The sons and daughters of the kingdom should not be in a hurry. Our world operates with rapid fire. We have a proclivity for the immediate. We are conditioned for it by our very nature, and our modern era plays to it. Simply put, we become quickly hostile when an electronic device or system stalls for more than a few milliseconds or when a stranger is driving slower than necessary in the farthest left-hand lane. Our reactions to any number of situations, with respect to patience, is that we quickly run in and do so violently. We rush to tear down a foe, eliminate a nuisance, or crush any opposition.

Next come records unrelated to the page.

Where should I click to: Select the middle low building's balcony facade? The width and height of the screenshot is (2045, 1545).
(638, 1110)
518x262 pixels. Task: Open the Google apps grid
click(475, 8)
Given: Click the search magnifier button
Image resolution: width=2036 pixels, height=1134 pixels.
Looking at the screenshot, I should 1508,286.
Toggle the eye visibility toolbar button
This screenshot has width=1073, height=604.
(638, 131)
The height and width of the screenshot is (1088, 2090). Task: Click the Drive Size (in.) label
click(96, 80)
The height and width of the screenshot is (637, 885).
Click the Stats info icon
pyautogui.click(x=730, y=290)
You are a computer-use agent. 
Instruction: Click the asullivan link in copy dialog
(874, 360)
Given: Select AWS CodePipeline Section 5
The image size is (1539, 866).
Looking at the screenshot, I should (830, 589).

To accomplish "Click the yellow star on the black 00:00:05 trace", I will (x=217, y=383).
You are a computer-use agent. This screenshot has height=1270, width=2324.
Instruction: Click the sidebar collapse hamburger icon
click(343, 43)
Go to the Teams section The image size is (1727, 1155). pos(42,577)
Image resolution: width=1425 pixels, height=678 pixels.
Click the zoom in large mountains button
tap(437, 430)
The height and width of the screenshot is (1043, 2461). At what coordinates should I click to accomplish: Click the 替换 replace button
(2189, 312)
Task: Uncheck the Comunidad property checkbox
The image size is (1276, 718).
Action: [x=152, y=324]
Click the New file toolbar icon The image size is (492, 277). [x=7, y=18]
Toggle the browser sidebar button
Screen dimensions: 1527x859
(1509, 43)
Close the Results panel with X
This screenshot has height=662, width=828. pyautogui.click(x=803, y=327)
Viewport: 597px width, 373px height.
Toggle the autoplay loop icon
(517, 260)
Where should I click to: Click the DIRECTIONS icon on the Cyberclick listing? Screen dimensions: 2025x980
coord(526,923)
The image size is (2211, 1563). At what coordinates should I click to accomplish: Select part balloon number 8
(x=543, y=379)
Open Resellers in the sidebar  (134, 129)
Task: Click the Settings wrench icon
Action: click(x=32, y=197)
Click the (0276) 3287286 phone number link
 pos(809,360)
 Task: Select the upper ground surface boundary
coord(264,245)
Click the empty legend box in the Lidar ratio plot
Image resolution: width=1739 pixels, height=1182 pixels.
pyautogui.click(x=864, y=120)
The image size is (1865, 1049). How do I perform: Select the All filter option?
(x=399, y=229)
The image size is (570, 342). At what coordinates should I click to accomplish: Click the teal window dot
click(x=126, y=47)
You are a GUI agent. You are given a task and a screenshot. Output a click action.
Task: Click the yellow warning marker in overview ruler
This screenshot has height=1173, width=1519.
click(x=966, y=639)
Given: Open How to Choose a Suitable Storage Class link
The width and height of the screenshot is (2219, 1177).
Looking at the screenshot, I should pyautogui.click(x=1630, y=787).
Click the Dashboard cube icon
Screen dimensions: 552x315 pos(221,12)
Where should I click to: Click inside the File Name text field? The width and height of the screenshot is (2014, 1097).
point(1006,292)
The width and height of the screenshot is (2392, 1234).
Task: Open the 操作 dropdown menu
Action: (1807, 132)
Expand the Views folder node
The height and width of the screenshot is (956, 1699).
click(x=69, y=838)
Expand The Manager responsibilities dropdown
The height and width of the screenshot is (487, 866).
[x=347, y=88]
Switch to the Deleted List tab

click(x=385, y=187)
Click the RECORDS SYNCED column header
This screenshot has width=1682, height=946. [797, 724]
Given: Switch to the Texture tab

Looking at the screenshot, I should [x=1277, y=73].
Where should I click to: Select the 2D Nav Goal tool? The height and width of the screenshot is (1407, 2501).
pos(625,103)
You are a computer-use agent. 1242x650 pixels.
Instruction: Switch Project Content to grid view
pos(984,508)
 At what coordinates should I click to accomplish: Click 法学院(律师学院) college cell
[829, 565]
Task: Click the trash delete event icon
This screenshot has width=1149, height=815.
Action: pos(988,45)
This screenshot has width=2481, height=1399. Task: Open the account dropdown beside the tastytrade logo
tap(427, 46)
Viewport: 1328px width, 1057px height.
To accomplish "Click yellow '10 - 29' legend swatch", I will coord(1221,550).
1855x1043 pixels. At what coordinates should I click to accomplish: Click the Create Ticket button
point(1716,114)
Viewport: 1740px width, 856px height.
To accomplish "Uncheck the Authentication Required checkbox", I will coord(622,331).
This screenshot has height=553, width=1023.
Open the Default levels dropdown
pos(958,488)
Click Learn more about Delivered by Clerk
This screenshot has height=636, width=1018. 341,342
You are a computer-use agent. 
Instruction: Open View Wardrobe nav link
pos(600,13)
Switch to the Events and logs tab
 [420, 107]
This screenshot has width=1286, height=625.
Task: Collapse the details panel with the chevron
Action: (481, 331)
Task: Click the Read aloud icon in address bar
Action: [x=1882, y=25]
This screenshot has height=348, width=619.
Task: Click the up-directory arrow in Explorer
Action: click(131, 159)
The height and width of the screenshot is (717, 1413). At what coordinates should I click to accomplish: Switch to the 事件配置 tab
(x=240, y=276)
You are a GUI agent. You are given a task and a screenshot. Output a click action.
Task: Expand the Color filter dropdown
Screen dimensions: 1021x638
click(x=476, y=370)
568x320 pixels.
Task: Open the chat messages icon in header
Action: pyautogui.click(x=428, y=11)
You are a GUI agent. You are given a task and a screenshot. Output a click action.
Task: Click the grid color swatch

Patience places a pause on violence and waits lovingly and works diligently to demonstrate a different reality. This different reality is constructed entirely by God’s own forbearance with a wicked world, and then when the time was right God sent His Son to die for the ungodly (Romans 5:6; Galatians 4:4). This reality, and our incorporation into it by Christ’s life, death, and resurrection, serves as a launching pad for how God’s people should coexist with the sons of the evil one. Being patient demonstrates that God’s people have a different orientation to their way in the world and that God’s Kingdom is vastly different than anything else out there. What Pierre Teilhard de Chardin has to say is almost a prayer for God’s people as we wait, endure, love, and work between the time of sowing and reaping.
“Above all, trust in the slow work of God
We are quite naturally impatient in everything
to reach the end without delay
We should like to skip the intermediate stages.
We are impatient of being on the way to something
unknown, something new. And yet it is the law of all progress
that it is made by passing through
some stages of instability-
and that it may take a very long time.”